### WORK TO COMPLETE
Could the lines from the one containing "You are a computer-use agent. This" through the end of the material below be returned exactly, with nothing else?

(EXERCISE INPUTS)

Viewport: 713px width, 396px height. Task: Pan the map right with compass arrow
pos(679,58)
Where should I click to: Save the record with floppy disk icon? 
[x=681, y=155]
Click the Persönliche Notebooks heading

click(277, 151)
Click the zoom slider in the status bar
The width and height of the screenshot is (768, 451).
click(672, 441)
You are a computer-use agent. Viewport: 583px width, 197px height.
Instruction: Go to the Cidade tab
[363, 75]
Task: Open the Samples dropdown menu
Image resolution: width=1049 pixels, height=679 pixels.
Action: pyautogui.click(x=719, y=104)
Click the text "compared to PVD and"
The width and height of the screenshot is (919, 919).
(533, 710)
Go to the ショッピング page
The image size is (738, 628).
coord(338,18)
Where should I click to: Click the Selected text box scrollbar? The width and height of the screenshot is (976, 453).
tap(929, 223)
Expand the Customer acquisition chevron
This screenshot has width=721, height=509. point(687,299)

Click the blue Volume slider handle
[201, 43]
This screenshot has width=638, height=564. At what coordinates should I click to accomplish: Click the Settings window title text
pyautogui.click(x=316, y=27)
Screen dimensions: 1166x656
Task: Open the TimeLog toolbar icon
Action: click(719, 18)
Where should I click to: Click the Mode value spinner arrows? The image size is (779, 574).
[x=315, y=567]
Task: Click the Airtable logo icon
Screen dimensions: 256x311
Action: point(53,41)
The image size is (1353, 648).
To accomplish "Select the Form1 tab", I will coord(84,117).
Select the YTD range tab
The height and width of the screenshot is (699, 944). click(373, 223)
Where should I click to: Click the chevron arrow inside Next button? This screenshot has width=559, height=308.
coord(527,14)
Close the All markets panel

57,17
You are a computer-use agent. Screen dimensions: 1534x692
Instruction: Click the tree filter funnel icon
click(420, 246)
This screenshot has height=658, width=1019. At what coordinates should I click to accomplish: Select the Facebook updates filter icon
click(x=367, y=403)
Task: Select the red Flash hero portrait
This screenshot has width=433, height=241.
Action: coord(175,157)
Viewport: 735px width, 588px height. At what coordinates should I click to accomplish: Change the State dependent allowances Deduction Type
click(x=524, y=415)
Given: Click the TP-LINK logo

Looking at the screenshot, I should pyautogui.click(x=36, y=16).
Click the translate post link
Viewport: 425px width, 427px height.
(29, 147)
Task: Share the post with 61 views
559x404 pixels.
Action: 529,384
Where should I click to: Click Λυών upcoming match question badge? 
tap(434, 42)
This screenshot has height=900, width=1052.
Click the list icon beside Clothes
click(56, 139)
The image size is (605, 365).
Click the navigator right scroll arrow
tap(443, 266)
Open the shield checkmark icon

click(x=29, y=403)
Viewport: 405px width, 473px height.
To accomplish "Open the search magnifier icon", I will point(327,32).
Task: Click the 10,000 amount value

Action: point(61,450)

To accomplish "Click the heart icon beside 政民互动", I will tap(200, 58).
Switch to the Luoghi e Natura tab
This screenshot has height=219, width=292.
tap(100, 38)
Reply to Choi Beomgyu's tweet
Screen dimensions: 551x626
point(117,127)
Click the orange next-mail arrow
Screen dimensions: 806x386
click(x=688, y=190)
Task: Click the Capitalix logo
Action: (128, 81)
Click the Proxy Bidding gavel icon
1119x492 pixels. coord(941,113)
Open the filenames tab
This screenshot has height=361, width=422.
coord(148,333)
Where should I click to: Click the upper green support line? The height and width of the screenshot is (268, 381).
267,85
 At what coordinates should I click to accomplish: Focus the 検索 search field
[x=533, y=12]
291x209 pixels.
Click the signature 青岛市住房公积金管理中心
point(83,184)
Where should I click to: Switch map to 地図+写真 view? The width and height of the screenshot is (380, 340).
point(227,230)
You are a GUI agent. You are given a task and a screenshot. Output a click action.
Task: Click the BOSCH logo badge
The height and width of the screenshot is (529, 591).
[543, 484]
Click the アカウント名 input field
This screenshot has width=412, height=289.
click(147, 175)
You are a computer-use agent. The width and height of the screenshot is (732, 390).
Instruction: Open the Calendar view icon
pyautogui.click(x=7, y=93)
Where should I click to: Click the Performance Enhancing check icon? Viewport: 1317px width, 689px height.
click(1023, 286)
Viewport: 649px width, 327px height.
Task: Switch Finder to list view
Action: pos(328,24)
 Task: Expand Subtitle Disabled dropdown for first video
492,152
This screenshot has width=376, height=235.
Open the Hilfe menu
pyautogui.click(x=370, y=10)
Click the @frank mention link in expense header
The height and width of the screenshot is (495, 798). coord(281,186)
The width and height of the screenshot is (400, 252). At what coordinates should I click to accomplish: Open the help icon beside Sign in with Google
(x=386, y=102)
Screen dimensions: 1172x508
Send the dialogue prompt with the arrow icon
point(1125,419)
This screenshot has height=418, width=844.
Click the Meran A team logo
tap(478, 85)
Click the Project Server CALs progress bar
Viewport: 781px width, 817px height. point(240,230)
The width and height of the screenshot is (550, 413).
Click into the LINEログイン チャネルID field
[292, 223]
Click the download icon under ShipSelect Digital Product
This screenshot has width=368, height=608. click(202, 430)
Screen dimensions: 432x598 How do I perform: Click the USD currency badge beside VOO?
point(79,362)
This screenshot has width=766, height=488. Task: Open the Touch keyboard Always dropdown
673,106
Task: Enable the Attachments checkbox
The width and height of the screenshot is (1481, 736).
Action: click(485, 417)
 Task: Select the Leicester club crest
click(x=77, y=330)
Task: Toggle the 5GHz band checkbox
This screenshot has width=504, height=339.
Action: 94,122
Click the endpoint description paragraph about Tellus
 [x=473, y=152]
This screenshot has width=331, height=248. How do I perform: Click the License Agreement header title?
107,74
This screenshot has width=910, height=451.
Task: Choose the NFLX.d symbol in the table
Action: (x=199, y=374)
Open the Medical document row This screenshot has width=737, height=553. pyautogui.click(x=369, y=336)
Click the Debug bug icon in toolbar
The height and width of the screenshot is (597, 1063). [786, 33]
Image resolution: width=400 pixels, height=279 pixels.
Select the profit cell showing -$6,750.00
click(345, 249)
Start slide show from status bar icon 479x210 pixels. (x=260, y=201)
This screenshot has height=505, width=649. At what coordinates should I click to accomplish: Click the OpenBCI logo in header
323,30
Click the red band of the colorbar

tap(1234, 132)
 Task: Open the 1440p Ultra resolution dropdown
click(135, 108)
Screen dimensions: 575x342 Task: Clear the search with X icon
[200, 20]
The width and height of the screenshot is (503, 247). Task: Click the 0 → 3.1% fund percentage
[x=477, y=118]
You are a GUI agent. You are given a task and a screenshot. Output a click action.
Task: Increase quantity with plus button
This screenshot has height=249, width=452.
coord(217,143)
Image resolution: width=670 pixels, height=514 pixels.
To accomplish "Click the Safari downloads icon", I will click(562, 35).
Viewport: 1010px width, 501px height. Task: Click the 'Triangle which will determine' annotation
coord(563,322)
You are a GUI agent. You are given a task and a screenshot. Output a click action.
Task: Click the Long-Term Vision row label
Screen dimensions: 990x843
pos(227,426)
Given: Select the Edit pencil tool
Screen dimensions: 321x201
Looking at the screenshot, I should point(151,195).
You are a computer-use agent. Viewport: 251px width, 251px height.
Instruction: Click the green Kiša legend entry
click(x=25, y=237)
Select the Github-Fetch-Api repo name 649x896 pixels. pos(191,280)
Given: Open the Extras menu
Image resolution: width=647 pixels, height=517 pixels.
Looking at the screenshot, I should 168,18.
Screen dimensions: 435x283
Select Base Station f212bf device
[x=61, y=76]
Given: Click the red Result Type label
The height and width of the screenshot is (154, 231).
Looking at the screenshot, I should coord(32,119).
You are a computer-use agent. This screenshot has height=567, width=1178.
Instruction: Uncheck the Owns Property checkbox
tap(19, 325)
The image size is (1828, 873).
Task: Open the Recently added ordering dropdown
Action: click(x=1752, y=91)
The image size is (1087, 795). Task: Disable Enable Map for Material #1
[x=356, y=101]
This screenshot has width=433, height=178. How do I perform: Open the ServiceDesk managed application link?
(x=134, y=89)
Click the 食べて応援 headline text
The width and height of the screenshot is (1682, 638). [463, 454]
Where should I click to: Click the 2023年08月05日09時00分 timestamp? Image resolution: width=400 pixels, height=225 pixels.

(End EXERCISE INPUTS)

### SOLUTION FOR THIS EXERCISE
You are a computer-use agent. This screenshot has height=567, width=1178.
Instruction: Uncheck the Owns Property checkbox
tap(19, 325)
The image size is (1828, 873).
Task: Open the Recently added ordering dropdown
Action: click(x=1752, y=91)
The image size is (1087, 795). Task: Disable Enable Map for Material #1
[x=356, y=101]
This screenshot has width=433, height=178. How do I perform: Open the ServiceDesk managed application link?
(x=134, y=89)
Click the 食べて応援 headline text
The width and height of the screenshot is (1682, 638). [463, 454]
Where should I click to: Click the 2023年08月05日09時00分 timestamp? Image resolution: width=400 pixels, height=225 pixels.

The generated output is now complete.